Michael Casey, Associated Press, Yahoo News 12 Dec 07;
The tiny city-state is itself vulnerable to global warming, but also realizes that "there is great potential to make money," said Peter Ng, who is part of the Dutch partnership called Singapore Delft Water Alliance. "If we play our cards right and do what we do well, other countries will come to us for help."
Surrounded by rising seas and short of water, the glitzy city state of Singapore has built one of the world's largest desalination plants and is paying Dutch experts tens of millions of dollars to devise ways to protect their island.
Bangladesh, meanwhile, is digging out from a cyclone that killed at least 3,200 and left millions homeless. The impoverished country wants to build up its coastlines to ward off the potentially devastating impacts of global warming, but has no money.
The disparities between the rich and poor in adapting to encroaching oceans and the floods and droughts that are expected to worsen with rising temperatures have dominated the U.N. climate conference on Indonesia's resort island of Bali.
Many delegates touched Wednesday on the inequalities in both the levels of assistance and impacts of climate change when they spoke at the opening of high-level talks.
The haves — which pump the lion's share of pollutants into the atmosphere — are arguing about emission targets and high-tech solutions. The have-nots — which contribute little to global warming but are disproportionately among the victims — need tens of billions of dollars to save their sinking islands, to help farmers adapt and to relocate those in the path of destruction.
"The issue of equity is crucial. Climate affects us all, but does not affect us all equally," U.N. Secretary-General Ban Ki-moon told delegates. "Those who are least able to cope are being hit hardest. Those who have done the least to cause the problem bear the gravest consequences."
The United Nations Development Program says 98 percent of the 262 million people hit by disasters from 2000 to 2004 came from impoverished countries, while the money to prevent disasters in the United Kingdom alone was six times what was spent in all poor countries.
The number of people affected by natural disasters has quadrupled over the past two decades — from famines in Africa to floods in South Asia, according to Oxfam International, though it is not clear how much of that is due to global warming.

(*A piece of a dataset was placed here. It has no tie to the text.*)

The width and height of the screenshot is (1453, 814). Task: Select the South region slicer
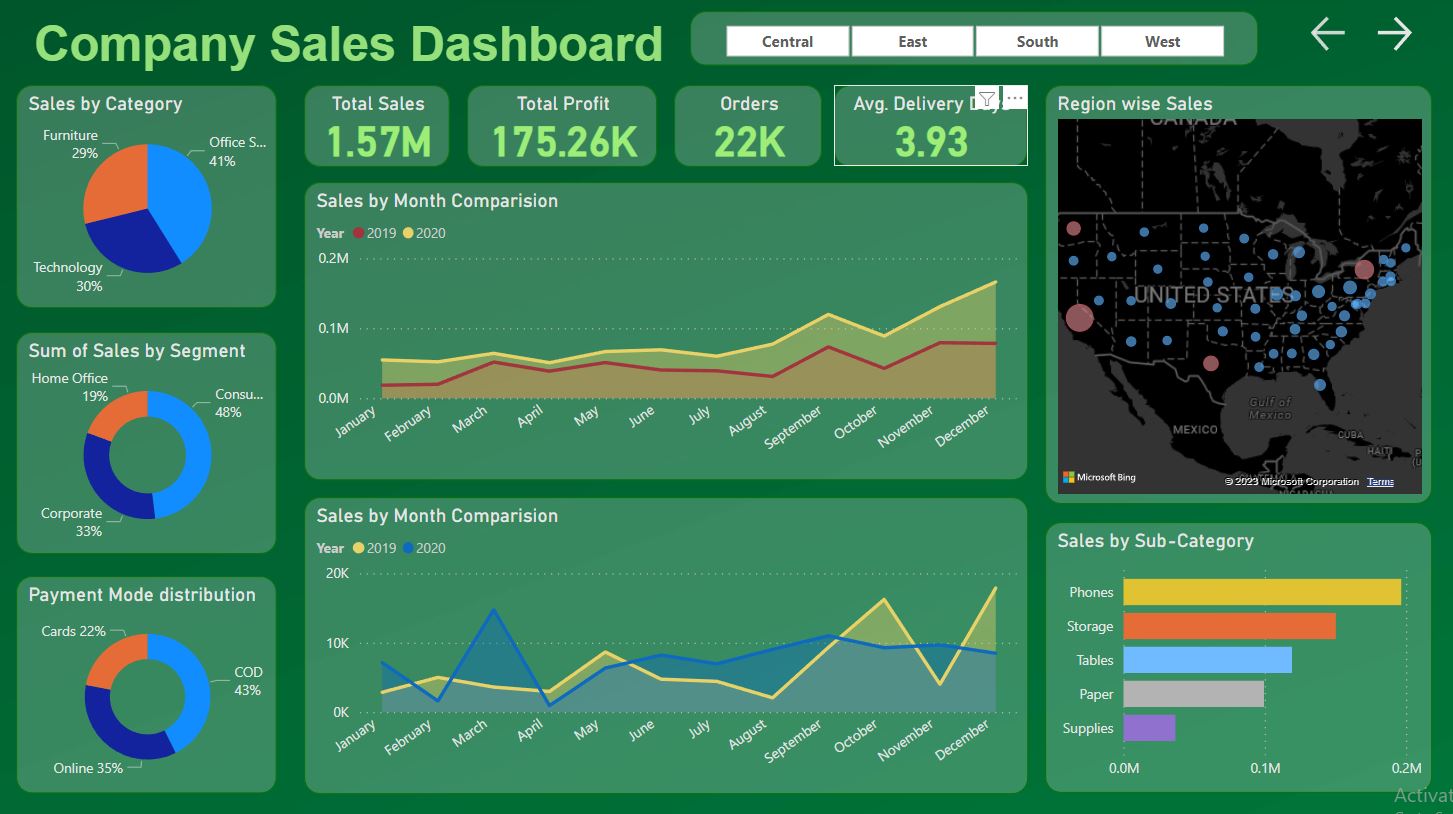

But with scientists predicting that temperatures could rise by as much as 5 degrees Celsius — 9 degrees Fahrenheit — things are only expected to get worse.

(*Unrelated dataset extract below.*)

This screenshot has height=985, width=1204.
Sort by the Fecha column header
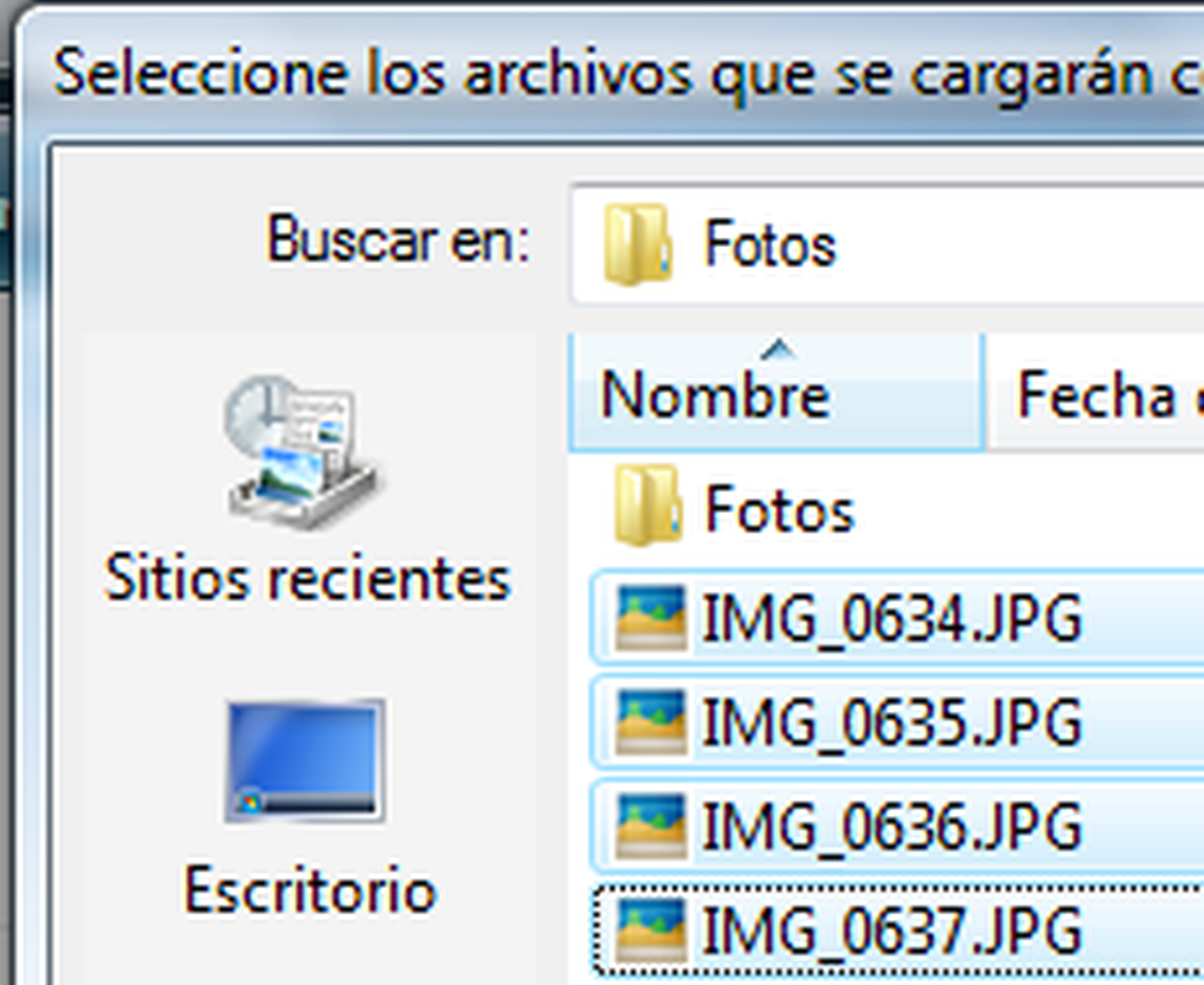pos(1095,393)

The U.N. predicts that about 1.8 billion of the most vulnerable people across the globe will be hit by water shortages, 600 million more will go hungry and 32 million will be displaced by droughts and floods.
"Poor countries have really urgent priorities — putting food on the table, accessing water, health care," said Antonio Hill, a climate change expert with Oxfam. "On all these issues, climate change is making these things worse."
From Venice to New Orleans, the West is already taking action to fight climate change within their borders.
Canada said Monday it would spend $85.4 million on adaptation measures, including tens of millions of dollars to help its Inuit communities adapt to warming Arctic climate.
The low-lying Netherlands — which for centuries has built a vast network of canal systems, experience it is now passing on — is spending an additional $25 billion to improve its water defenses. Italy is doing the same.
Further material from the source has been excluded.